I'm sure Kelvan heard it since he is on the show. :D

Derp...I need to listen to their stuff more often evidently.

While the wine, women, song, international travel in private jets, and buckets of cash are nice, sometimes it feels like FFG underappreciates its community. Chris has done yeoman's work with Cryodex. Geordanr, Fergus, and Fabs have created some amazing listbuilders (YASB, voidstate, and Fabs respectively). WickedGrey tied everything together with the xws list specification. FFG is sitting on a goldmine of software development talent that is freely giving away its expensive services. It the normal business world that sort of community enthusiasm is a cherished and nurtured asset.
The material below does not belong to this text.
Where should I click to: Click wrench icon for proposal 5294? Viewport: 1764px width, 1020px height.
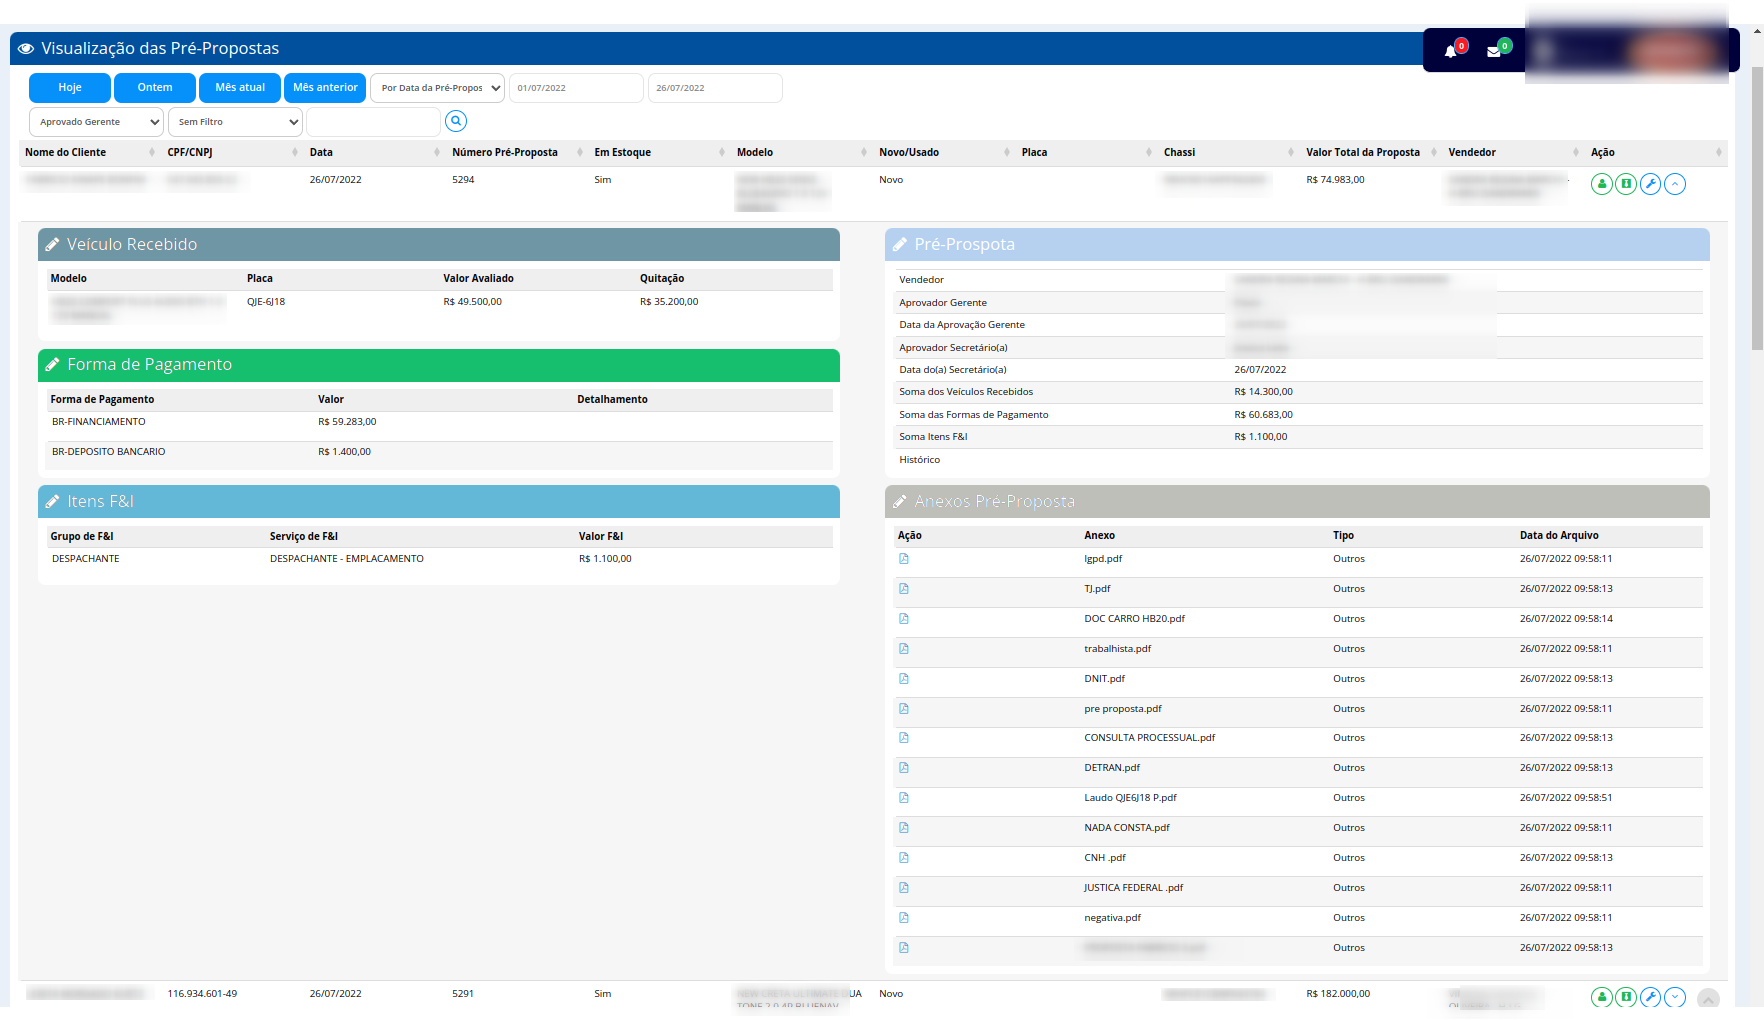pyautogui.click(x=1651, y=184)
With FFG, its like they actually don't like what we do and wish that we would go away. It's weird and negative. I wish it could get better but I do not have high hopes.

I have a feeling it's not that they don't like what you do, it's that they have no idea what to do with you.

As an organization, they don't seem... adaptive, I guess? They didn't hire you and they're not directing you, and so they're not sure how to account for you.

Edited by Vorpal Sword

I've always looked at it as if they acknowledged, directed, or promoted us they would become responsible for us. Keeping us disconnected completely allows them plausible deniability in the event we go off the beaten path. Like if I made my software recognize someone's name and give them good matchups they wouldn't want it coming back on them. I get it. We may think that some of the stuff we're asking for is small, but if you've ever read the book "If you give a mouse a cookie" you will understand why they have to draw a line and refuse to cross it. It's an interesting relationship. I may not like it, but that's what we have to deal with. I guess I'm just glad we haven't gotten cease and desist letters!

That would play into Vorpal's point about not knowing what to do with us. With an employee, you can boss them around / tell them what to do / be responsible for them / indemnify them. With us, they are faced with the same dilemma that a bunch of Fortune 500 companies when first seeing the Linux Operating System for the first time: they didn't know what the hell to do with it, and has a result refused to ever cross the line into using it for fear of liability / IP infringement / inability to control open source codebase / etc.

(For coda's sake, many of those companies have since eaten lead, as is now Linux/*NIX is now the dominant mobile OS - 84% market share, the clear leader in server class -- 65% -- and absolutely crushing the supercomputer market with 98% market share!).

In our case, I think this is a straightforward example of Hanlon's Razor.

I like to be a positive, constructive fellow, and so here's some clear actions that FFG could take:

  • Easy and cheap: incentivize and reward the community software guys with Organized Play goodies. Right now we can't even get them to publicly acknowledge that we exist, much less say 'thank you' for what we do. I'm happy to get paid in acrylic and cardstock.
  • Medium difficulty but still cheap: work with us to take the information/data constructs -- ship, pilot, and upgrade specifications,tournament rules, interchange formats, etc -- and make them publicly available as JSON services via something like a Cloudant.
  • Hard, correct, and probably cheaper than existing alternatives: Invite Chris, me, Geordanr, WickedGray, etc in to help out with the TOME codebase, architecture, team, project schedule, quality assurance, devops, etc. Goal is to open source the entire thing on Github.